The moral: either they can learn to get there early, or other arrangements should be made. Why should you pay out-of-pocket for your employees’ punctuality failures, especially when you managed to get there on time, yourself? The reality is that it’s not so much about the money as it is about the attitude. While money is important, if you allow your employees to cut corners one way, they’re going to think it’s okay to do it all the time. I can assure you that if you want to stay in business in this economy, that’s not the type of environment you want to foster, especially on your dime. Below are a few ideas to get the most out of your employees while they’re at the office.    

Encourage 10-minute breaks: The key here isn’t in the number of minutes. Five or fifteen minutes does the job, too. This idea might seem contradictory to what I just said about punctuality, but another performance motivator to take into consideration is boredom and fatigue. A quick stretch or allocated time to refill a coffee cup or chat with coworkers will work wonders on your employees’ focus and productivity for the remaining time they’re at work. Remember, you control their hours and pay scale, so adjust both of those facets so that the company doesn’t lose money from this. Six ten minute breaks per day easily equates to an hour, which easily equates to paid time.  

Another option is a simple punch clock. Pay them for the exact time that they are actually working. This might seem old fashioned, but the concept still holds true, today. Tell your employees that it benefits them because they will be fairly compensated for the ‘hard work” that they put in. Can’t really argue with that from either direction.

Block non work-related sites during work hours: This will benefit you in multiple ways. For one, it will keep your employees off of Facebook and while they are supposed to be working, but it will also free up all the bandwidth they are eating up, thus causing everyone else who is using the Internet for work to be more productive. This action can be accomplished through a simple adjustment to your network’s firewall settings.

Think outside the job description: Sometimes, all anyone needs to jump-start their performance is a tasking adjustment. As a boss, no one expects you to play the cup game with your employees’ tasks, but getting creative and playing off of your employees’ talents could pay off dividends for you. Here’s where knowing your employees personally really pays off.

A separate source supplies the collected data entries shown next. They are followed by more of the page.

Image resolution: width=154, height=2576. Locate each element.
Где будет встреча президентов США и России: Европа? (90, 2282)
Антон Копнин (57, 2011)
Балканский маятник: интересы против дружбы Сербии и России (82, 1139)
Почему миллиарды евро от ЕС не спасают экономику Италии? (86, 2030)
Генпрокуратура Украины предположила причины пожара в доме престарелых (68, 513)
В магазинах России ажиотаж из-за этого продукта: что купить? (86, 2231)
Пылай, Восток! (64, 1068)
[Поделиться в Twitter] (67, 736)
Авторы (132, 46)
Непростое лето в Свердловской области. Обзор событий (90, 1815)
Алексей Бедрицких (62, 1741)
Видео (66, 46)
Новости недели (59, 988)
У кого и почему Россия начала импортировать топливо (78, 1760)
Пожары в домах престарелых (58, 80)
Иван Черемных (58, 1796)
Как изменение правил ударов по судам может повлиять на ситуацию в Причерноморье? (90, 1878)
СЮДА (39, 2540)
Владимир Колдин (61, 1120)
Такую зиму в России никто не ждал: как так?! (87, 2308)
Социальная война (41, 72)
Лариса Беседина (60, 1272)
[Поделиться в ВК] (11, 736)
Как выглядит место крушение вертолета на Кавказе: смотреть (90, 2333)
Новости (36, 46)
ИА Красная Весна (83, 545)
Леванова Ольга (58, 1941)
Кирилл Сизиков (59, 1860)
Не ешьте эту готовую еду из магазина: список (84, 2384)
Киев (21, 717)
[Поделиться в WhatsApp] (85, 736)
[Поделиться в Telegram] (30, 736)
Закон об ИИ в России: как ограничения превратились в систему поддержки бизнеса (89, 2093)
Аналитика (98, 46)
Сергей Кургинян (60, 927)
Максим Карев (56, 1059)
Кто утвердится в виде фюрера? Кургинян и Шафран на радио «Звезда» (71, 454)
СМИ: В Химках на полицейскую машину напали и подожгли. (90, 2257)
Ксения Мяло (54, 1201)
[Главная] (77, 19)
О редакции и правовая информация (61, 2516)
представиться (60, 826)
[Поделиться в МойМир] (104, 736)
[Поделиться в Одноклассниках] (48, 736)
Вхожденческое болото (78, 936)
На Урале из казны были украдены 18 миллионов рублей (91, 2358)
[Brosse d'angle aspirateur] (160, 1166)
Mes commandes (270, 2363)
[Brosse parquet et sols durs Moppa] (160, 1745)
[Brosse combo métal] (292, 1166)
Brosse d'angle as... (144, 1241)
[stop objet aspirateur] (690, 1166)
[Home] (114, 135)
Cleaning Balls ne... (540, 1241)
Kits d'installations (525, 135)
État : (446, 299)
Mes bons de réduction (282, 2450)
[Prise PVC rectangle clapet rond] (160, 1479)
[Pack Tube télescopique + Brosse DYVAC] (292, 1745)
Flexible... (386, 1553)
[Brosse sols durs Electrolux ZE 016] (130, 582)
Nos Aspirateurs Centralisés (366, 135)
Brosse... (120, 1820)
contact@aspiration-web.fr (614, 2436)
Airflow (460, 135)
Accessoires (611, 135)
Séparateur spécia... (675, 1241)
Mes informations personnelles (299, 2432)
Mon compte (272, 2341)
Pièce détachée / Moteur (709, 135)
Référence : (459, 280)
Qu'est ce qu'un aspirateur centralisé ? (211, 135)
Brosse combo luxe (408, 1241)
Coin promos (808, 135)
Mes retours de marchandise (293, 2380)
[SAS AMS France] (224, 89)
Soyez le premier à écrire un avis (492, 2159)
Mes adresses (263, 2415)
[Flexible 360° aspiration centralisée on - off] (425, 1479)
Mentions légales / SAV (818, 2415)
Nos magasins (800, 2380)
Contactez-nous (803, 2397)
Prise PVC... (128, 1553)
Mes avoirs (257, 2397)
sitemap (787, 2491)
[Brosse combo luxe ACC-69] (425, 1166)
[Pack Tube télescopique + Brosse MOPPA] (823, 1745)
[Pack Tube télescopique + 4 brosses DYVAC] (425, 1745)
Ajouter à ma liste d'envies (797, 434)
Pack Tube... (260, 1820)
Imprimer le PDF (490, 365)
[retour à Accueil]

Don’t be afraid to reward positive performance (especially if you’re already paying for the opposite): Occasionally, employers are hesitant to reward positive performance because they don’t want to be accused of favoritism or prejudicial activity. Here’s what I have to say about that: if you have an employee who is setting an example and going above and beyond and having a positive impact on the organization, I think that by not rewarding them, you are setting a bad example. Don’t be afraid of giving credit where credit is due; if an inquiry results, use your rewarded employees’ positive performance as tangible evidence. Just ensure that if you reward one employee for their performance, that you equally reward everyone who executes a commensurate performance.

Set a good example, yourself: Remember that as the employer, you are essentially responsible for everything your organization does or fails to do. While your employees work for you, it’s hard to argue negative performance when you don’t perform yourself. Your employees look up to you and if you choose to play an inactive role, well, that’s on you. I can tell you from experience that if you have an office at your company and seldom use it, your employees won’t respond well to it. If you feel like you’ve done your time at the helm and want to take a more inactive role, that’s fine, just ensure that someone is there running the show and monitoring performance.